• [TASK DESCRIPTION]:
Lines in the entries below where the word "computer" shows up should each be copied.

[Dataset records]

=== Section Start ===

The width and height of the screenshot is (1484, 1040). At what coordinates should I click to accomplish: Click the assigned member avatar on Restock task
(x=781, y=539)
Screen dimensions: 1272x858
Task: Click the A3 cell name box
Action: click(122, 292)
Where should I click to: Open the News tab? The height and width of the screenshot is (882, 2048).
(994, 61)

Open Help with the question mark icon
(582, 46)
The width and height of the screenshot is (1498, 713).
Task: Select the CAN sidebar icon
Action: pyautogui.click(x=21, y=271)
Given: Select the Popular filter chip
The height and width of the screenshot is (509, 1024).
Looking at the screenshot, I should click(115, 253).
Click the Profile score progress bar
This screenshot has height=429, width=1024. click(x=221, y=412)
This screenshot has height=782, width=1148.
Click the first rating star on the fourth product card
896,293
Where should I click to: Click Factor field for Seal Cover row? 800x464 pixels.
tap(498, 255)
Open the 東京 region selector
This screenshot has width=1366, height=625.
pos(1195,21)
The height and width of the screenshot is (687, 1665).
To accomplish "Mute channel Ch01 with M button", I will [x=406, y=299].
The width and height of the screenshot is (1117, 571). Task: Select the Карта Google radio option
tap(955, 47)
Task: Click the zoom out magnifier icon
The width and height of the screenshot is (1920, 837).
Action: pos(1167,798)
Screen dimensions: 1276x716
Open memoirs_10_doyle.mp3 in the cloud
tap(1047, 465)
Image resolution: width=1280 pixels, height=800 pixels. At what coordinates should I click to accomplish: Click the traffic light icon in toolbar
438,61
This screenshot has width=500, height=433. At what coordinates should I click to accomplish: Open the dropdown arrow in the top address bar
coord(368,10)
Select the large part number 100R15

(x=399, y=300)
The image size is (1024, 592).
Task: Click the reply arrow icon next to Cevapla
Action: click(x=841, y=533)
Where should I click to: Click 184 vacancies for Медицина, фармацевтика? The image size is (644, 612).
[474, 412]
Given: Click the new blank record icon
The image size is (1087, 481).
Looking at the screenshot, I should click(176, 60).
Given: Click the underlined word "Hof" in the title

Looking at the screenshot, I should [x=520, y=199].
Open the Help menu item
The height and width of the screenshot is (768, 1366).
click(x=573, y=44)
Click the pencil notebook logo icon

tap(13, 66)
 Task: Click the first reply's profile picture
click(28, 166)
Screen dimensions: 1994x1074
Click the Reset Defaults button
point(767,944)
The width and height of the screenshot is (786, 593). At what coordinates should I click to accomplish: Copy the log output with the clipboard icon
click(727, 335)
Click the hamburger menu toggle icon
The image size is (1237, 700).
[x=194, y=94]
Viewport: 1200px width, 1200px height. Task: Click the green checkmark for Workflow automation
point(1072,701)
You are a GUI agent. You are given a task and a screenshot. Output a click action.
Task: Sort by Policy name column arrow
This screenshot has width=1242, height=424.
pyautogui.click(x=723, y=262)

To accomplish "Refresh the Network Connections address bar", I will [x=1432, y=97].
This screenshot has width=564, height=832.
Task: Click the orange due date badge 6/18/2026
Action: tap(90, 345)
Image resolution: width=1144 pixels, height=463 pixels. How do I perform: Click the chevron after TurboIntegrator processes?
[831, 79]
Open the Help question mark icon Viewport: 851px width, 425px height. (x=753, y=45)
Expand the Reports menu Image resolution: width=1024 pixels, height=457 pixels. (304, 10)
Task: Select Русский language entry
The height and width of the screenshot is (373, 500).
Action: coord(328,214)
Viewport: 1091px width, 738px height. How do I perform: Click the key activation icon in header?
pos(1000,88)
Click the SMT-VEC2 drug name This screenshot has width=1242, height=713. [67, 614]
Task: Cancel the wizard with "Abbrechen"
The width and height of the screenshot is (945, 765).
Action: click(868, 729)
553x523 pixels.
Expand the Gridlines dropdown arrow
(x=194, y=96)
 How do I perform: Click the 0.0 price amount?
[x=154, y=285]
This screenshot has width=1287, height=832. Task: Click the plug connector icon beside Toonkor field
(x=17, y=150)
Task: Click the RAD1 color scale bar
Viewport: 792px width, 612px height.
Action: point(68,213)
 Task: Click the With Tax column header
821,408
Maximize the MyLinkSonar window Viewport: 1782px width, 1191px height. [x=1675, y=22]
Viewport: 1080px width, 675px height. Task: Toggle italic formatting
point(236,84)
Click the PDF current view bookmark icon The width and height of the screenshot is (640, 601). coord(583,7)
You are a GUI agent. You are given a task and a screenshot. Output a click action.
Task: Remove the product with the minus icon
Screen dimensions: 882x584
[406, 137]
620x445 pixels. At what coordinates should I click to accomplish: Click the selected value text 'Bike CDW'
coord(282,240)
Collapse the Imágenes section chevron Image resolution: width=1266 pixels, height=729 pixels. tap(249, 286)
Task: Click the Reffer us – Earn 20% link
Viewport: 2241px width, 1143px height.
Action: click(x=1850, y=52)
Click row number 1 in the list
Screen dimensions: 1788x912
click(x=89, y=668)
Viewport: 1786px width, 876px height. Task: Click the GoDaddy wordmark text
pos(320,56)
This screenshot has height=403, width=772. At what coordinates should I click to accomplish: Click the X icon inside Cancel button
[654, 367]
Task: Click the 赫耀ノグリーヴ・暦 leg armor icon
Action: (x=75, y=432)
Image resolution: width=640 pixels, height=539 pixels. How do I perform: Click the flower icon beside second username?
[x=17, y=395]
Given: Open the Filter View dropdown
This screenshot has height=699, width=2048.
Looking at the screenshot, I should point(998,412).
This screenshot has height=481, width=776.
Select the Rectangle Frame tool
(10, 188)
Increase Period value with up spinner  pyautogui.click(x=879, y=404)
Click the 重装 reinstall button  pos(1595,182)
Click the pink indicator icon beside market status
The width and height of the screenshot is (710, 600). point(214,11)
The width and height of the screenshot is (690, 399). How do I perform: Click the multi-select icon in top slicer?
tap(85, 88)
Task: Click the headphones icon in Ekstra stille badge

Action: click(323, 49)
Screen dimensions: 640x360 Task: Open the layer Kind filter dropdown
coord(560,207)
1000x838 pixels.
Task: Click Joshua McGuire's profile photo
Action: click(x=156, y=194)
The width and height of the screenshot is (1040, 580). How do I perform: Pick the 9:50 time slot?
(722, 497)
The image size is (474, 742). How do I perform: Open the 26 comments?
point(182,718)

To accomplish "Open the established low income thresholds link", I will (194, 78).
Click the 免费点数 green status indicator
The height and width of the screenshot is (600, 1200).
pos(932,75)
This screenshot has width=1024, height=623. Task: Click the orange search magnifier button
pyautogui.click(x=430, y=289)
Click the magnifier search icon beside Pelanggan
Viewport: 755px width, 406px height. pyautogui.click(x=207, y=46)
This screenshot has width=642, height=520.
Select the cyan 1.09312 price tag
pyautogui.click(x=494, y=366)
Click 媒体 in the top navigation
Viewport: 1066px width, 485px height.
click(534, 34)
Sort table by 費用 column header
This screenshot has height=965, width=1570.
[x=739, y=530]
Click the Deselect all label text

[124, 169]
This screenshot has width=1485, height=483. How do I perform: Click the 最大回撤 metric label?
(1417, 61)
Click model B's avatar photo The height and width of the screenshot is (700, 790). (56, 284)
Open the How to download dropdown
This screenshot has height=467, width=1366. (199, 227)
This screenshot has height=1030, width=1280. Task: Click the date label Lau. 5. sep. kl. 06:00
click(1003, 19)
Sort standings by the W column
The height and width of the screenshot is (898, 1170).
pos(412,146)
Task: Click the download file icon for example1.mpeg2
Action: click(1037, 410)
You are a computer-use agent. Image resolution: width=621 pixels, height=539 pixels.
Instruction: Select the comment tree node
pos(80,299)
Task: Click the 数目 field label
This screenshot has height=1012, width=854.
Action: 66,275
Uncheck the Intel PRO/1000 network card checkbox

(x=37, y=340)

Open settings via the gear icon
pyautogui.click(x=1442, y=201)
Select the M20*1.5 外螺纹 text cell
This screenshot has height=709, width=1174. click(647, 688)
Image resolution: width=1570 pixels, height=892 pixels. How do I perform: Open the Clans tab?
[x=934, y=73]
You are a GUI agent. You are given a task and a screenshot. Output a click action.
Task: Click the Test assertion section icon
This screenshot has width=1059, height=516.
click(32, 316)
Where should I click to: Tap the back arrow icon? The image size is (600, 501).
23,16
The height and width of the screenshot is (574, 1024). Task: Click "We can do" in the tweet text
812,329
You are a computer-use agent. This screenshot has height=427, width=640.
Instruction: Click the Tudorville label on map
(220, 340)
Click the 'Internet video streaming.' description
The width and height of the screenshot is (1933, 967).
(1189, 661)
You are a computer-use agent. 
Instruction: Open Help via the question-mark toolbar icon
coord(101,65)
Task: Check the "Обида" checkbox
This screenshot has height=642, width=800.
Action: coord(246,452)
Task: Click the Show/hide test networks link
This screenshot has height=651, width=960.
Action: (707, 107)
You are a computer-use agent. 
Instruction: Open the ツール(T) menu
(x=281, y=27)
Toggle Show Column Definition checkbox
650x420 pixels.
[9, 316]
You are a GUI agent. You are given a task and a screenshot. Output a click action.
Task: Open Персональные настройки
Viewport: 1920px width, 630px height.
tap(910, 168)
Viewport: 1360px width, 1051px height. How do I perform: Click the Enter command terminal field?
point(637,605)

=== Section End ===

• [RESPONSE]:
You are a computer-use agent. Image resolution: width=621 pixels, height=539 pixels.
You are a computer-use agent. This screenshot has height=427, width=640.
You are a computer-use agent. 
You are a computer-use agent. 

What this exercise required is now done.